## Work to be completed
Line by line, copy the material below exactly as given.

= = =

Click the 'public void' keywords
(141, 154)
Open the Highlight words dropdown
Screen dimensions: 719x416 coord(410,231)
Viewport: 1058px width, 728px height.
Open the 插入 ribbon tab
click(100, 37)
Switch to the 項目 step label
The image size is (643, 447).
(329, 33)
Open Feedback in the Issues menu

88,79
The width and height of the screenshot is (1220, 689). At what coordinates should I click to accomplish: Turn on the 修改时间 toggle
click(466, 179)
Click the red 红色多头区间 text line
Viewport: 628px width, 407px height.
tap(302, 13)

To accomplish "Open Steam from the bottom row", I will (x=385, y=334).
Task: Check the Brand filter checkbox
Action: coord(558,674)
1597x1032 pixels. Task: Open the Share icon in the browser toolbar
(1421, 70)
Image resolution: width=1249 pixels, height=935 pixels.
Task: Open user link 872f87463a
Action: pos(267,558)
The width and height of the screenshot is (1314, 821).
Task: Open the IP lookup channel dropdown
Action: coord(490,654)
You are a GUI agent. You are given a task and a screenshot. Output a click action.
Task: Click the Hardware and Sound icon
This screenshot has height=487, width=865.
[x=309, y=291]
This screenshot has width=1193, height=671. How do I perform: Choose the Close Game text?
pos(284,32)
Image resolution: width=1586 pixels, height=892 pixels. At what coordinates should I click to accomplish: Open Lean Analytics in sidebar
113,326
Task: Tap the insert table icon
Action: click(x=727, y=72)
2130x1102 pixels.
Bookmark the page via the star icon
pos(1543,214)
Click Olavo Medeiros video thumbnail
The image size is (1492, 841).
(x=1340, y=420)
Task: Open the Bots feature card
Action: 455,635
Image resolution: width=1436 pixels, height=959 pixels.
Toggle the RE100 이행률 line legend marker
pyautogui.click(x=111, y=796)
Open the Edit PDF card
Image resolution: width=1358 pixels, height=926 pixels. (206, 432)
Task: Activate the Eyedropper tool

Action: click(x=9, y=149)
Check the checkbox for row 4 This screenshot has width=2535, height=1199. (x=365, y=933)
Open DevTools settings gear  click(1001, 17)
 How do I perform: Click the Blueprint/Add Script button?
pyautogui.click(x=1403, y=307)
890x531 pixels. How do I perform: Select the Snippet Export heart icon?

= = =

## Response area
Click the 'public void' keywords
(141, 154)
Open the Highlight words dropdown
Screen dimensions: 719x416 coord(410,231)
Viewport: 1058px width, 728px height.
Open the 插入 ribbon tab
click(100, 37)
Switch to the 項目 step label
The image size is (643, 447).
(329, 33)
Open Feedback in the Issues menu

88,79
The width and height of the screenshot is (1220, 689). At what coordinates should I click to accomplish: Turn on the 修改时间 toggle
click(466, 179)
Click the red 红色多头区间 text line
Viewport: 628px width, 407px height.
tap(302, 13)

To accomplish "Open Steam from the bottom row", I will (x=385, y=334).
Task: Check the Brand filter checkbox
Action: coord(558,674)
1597x1032 pixels. Task: Open the Share icon in the browser toolbar
(1421, 70)
Image resolution: width=1249 pixels, height=935 pixels.
Task: Open user link 872f87463a
Action: pos(267,558)
The width and height of the screenshot is (1314, 821).
Task: Open the IP lookup channel dropdown
Action: coord(490,654)
You are a GUI agent. You are given a task and a screenshot. Output a click action.
Task: Click the Hardware and Sound icon
This screenshot has height=487, width=865.
[x=309, y=291]
This screenshot has width=1193, height=671. How do I perform: Choose the Close Game text?
pos(284,32)
Image resolution: width=1586 pixels, height=892 pixels. At what coordinates should I click to accomplish: Open Lean Analytics in sidebar
113,326
Task: Tap the insert table icon
Action: click(x=727, y=72)
2130x1102 pixels.
Bookmark the page via the star icon
pos(1543,214)
Click Olavo Medeiros video thumbnail
The image size is (1492, 841).
(x=1340, y=420)
Task: Open the Bots feature card
Action: 455,635
Image resolution: width=1436 pixels, height=959 pixels.
Toggle the RE100 이행률 line legend marker
pyautogui.click(x=111, y=796)
Open the Edit PDF card
Image resolution: width=1358 pixels, height=926 pixels. (206, 432)
Task: Activate the Eyedropper tool

Action: click(x=9, y=149)
Check the checkbox for row 4 This screenshot has width=2535, height=1199. (x=365, y=933)
Open DevTools settings gear  click(1001, 17)
 How do I perform: Click the Blueprint/Add Script button?
pyautogui.click(x=1403, y=307)
890x531 pixels. How do I perform: Select the Snippet Export heart icon?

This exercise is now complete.